* **TASK DETAILS**: Starting at the line containing "849x390 pixels. At" and running through the final line, write the lines out again with "Usability Data" replaced by "Usage Statistics" and nothing else changed. Include only those lines and omit the pictures.

* **DATA SUPPLIED**:
** begin **

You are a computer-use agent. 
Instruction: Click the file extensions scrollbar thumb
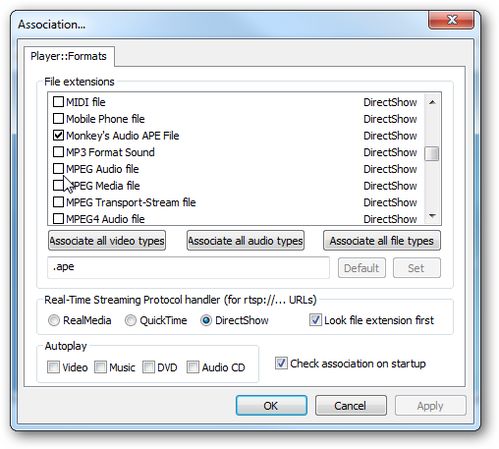coord(432,153)
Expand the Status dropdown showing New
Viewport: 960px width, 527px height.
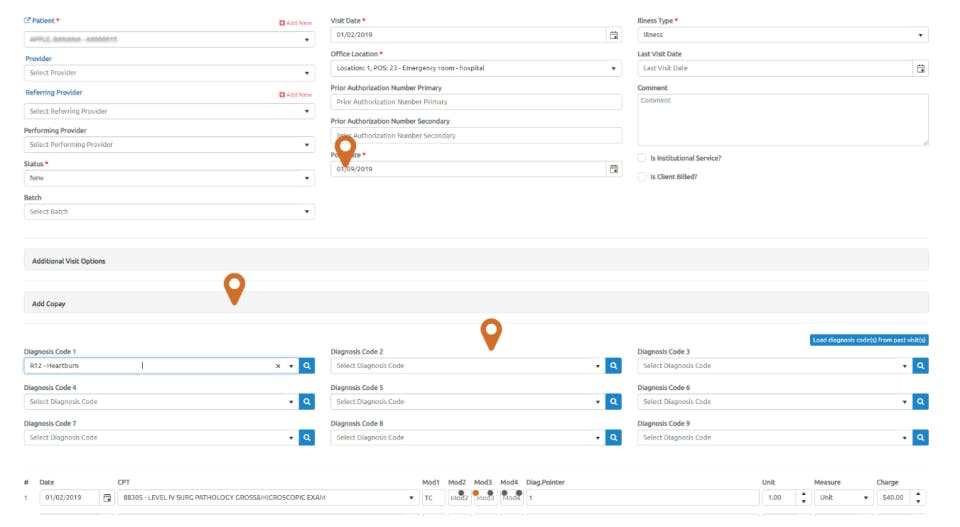click(170, 178)

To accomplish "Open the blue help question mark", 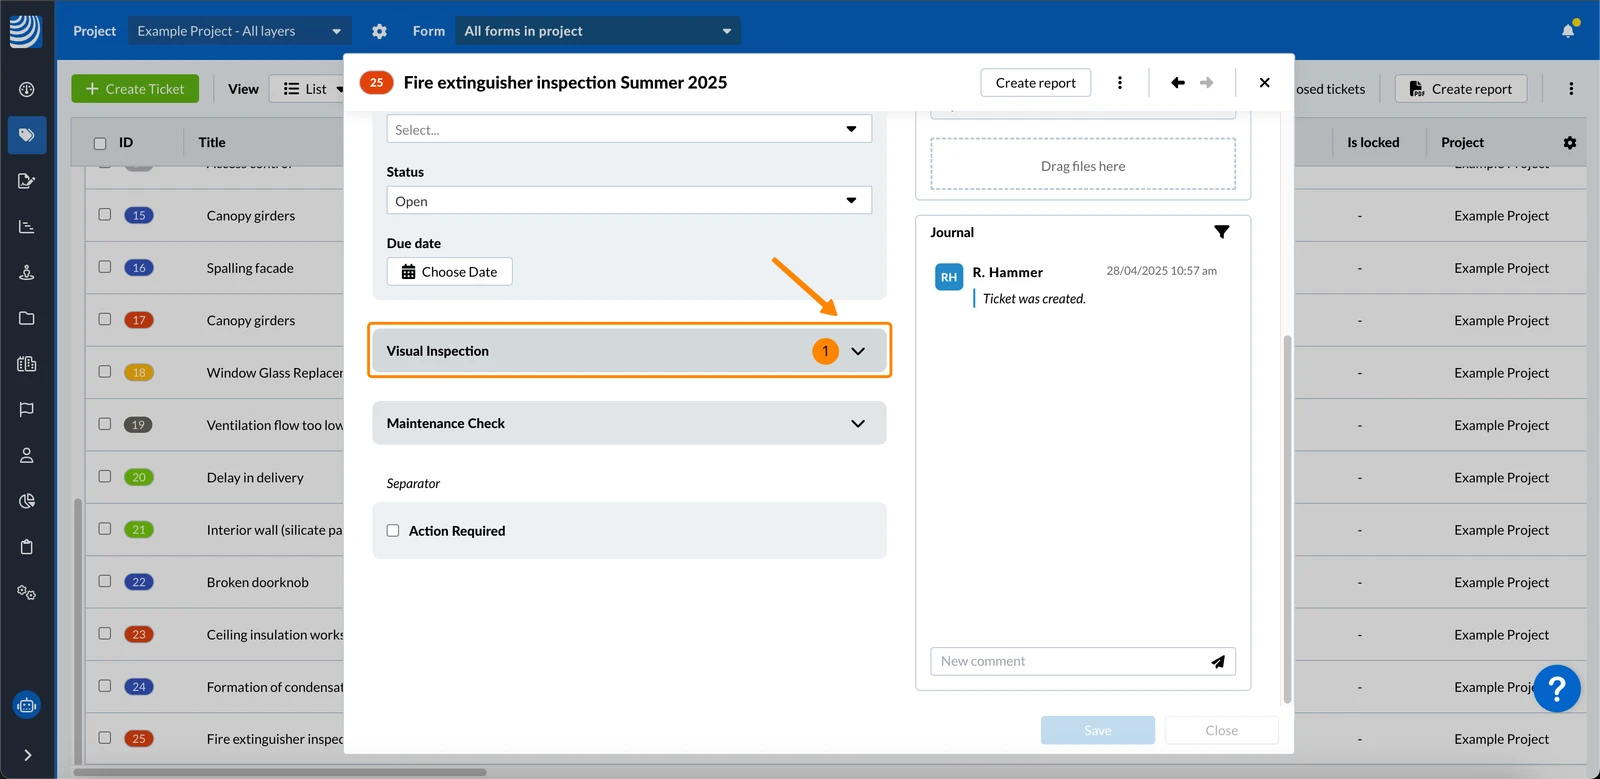I will (1556, 688).
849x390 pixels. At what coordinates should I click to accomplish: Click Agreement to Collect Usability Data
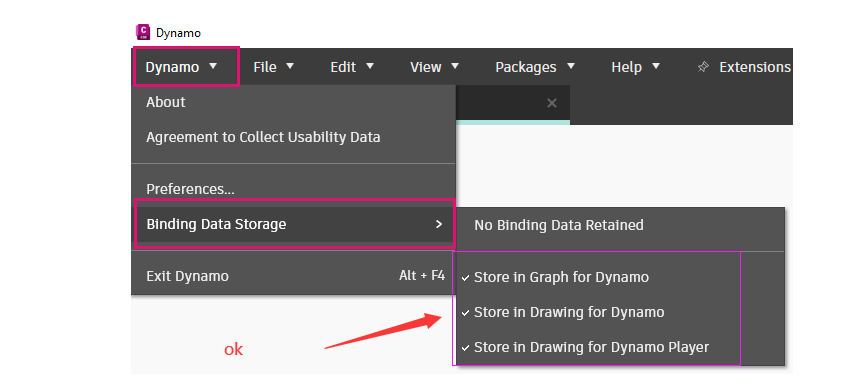click(x=293, y=138)
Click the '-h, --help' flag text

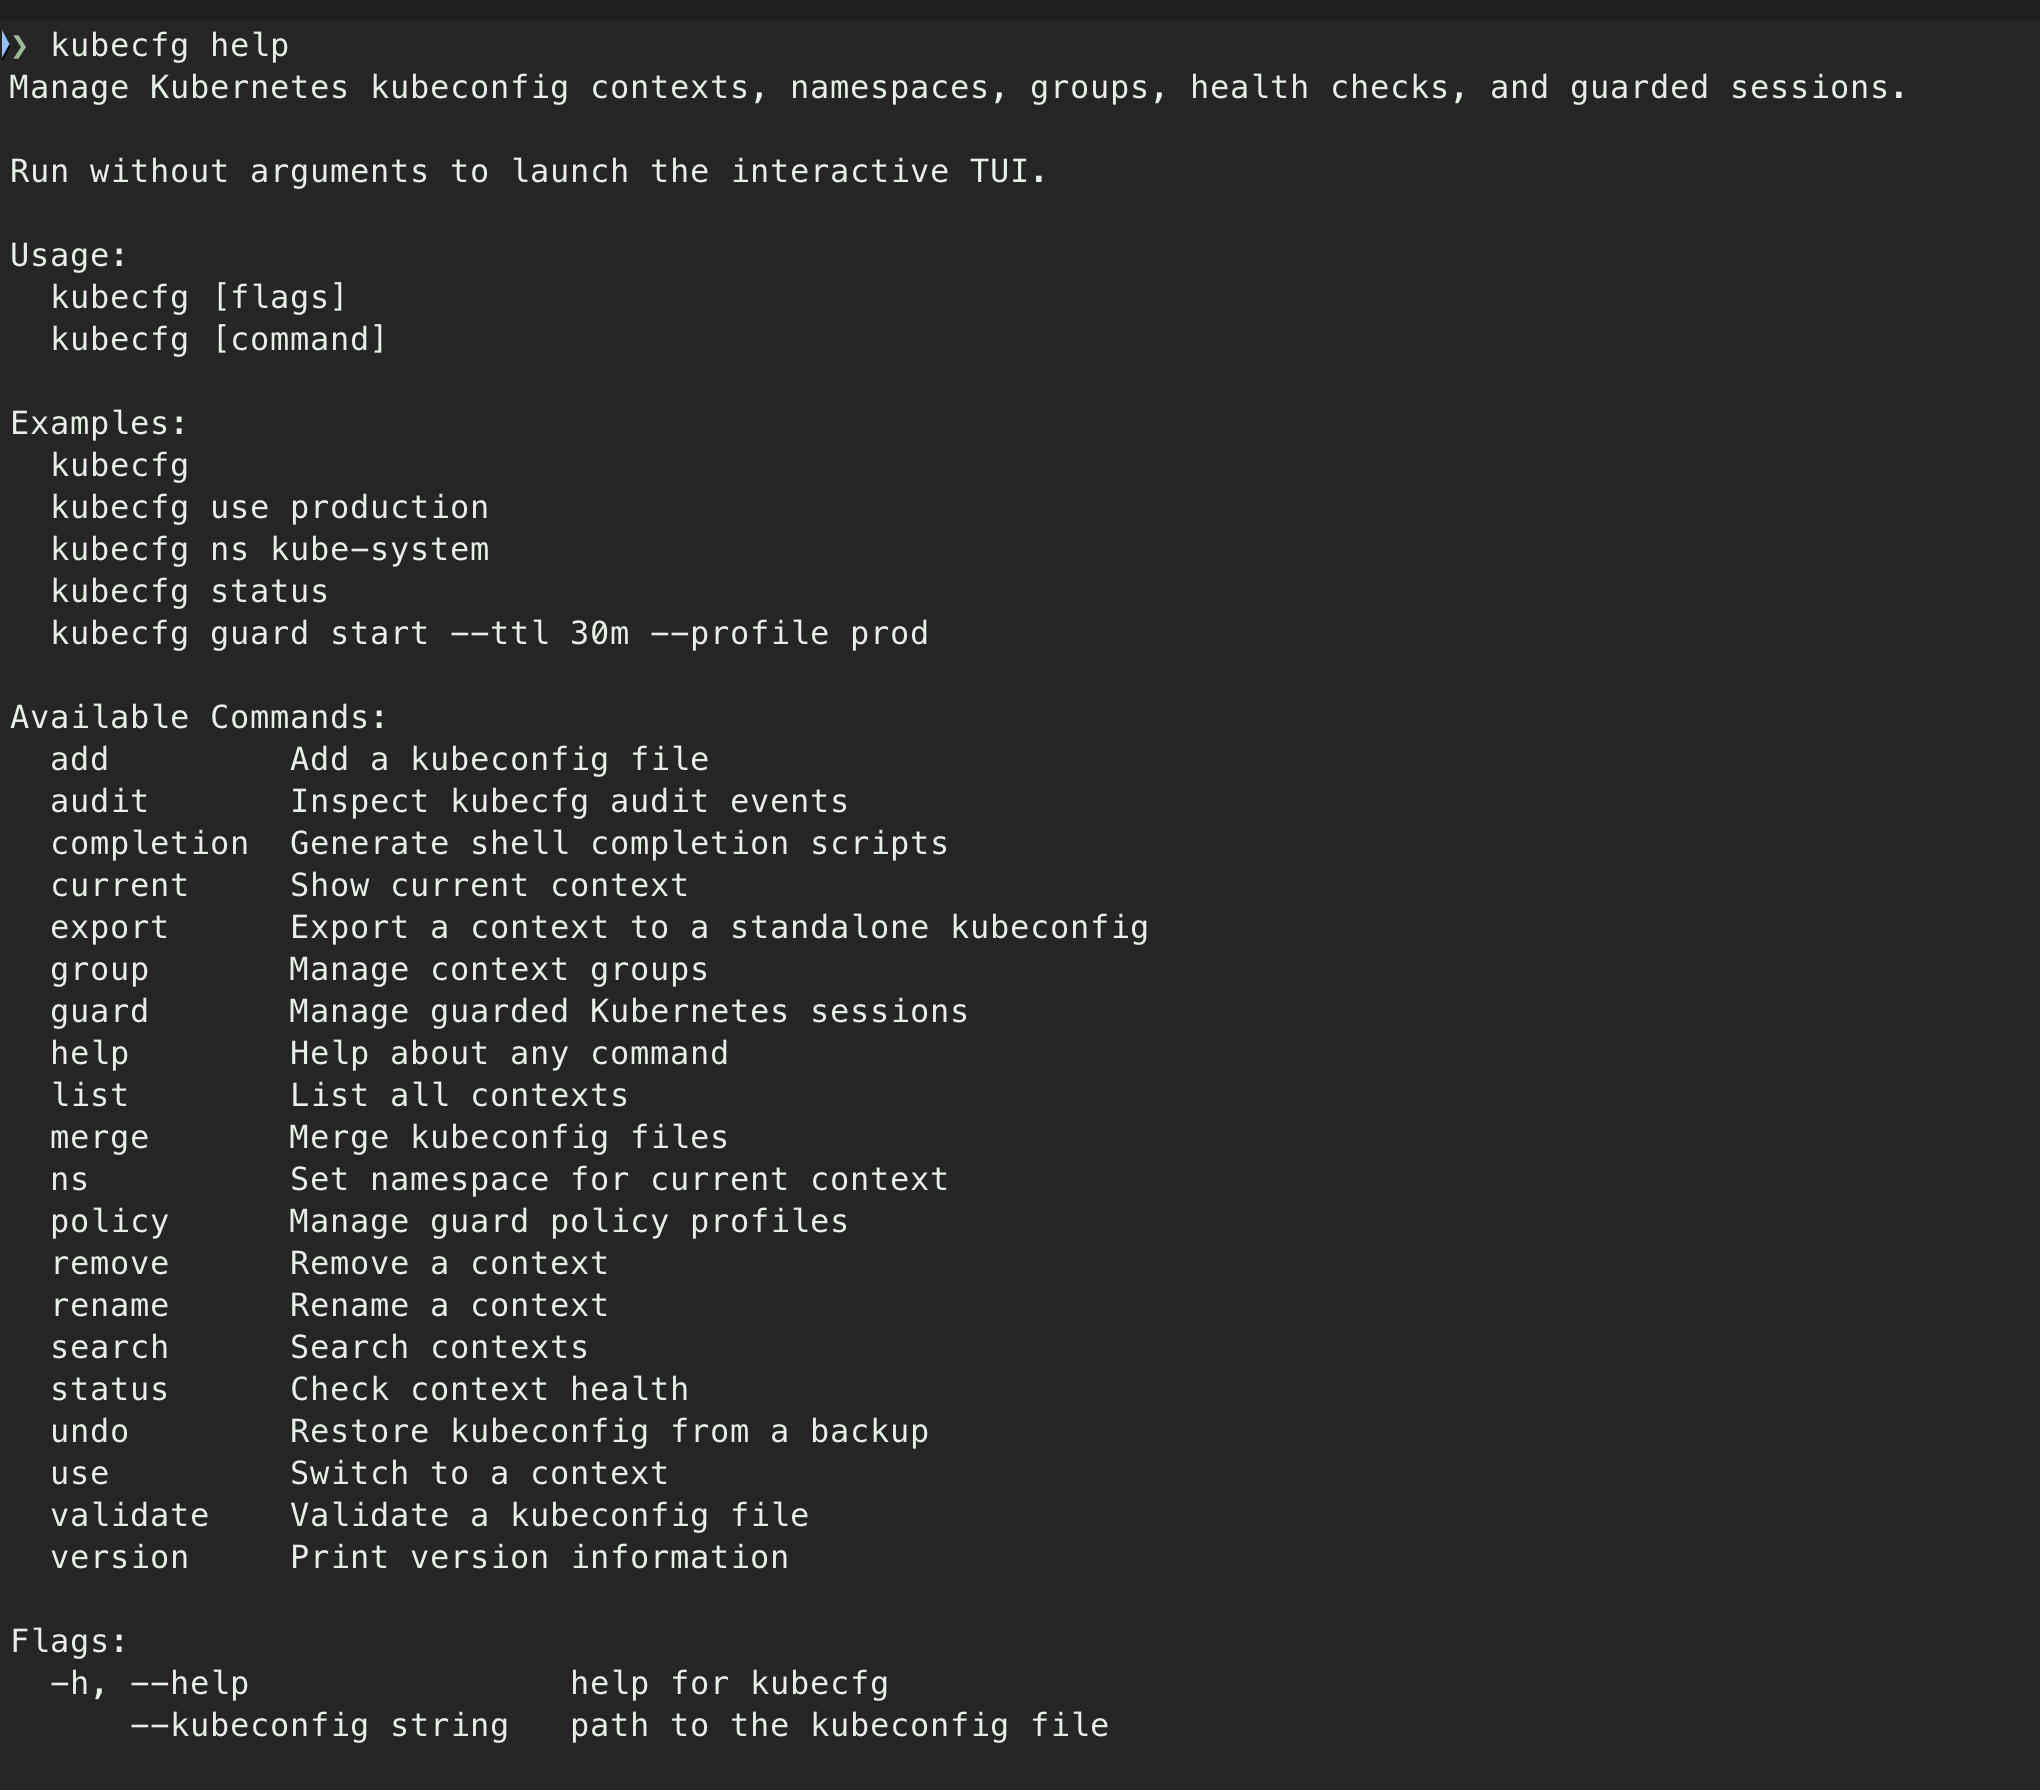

** end **

* **FINAL RESULT**:
849x390 pixels. At what coordinates should I click to accomplish: Click Agreement to Collect Usage Statistics
click(x=293, y=138)
Click the '-h, --help' flag text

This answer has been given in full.